Exercise directions: Lines from the one with "The image size is (327, 242)." through the end of the records, and no others, are what the answer should contain, copied exactly; please keep pictures out.

Source data:
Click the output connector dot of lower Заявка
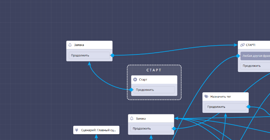point(174,129)
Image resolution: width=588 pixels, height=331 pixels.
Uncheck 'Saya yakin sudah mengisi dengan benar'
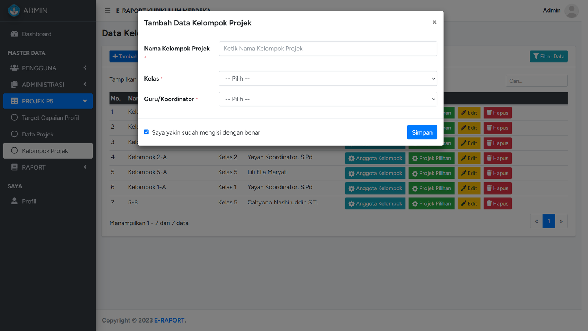147,132
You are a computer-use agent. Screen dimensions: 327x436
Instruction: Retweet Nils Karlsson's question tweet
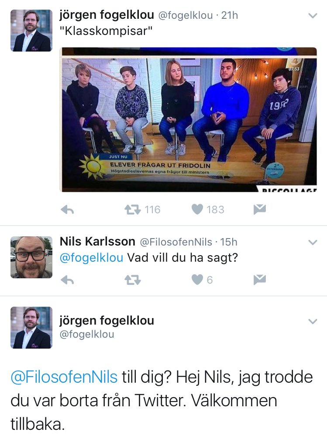pyautogui.click(x=133, y=280)
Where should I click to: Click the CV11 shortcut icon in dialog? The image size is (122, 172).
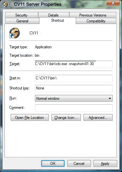pos(15,33)
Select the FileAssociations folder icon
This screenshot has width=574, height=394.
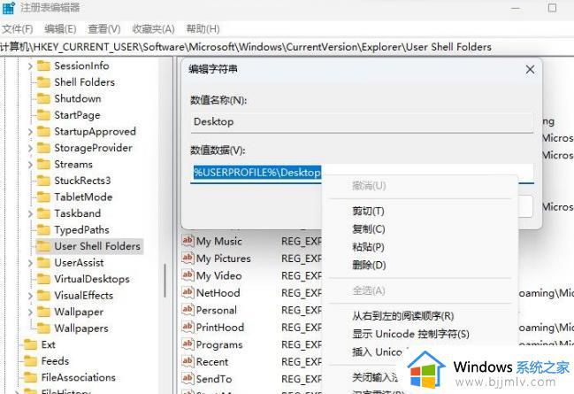coord(30,377)
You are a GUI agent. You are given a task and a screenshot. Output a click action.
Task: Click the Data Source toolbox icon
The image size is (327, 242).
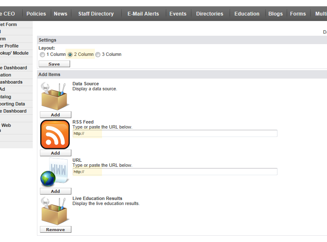click(55, 96)

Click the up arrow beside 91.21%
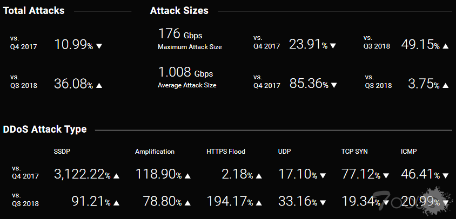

Answer to this problem:
The image size is (327, 242).
click(55, 96)

Click the up arrow beside 91.21%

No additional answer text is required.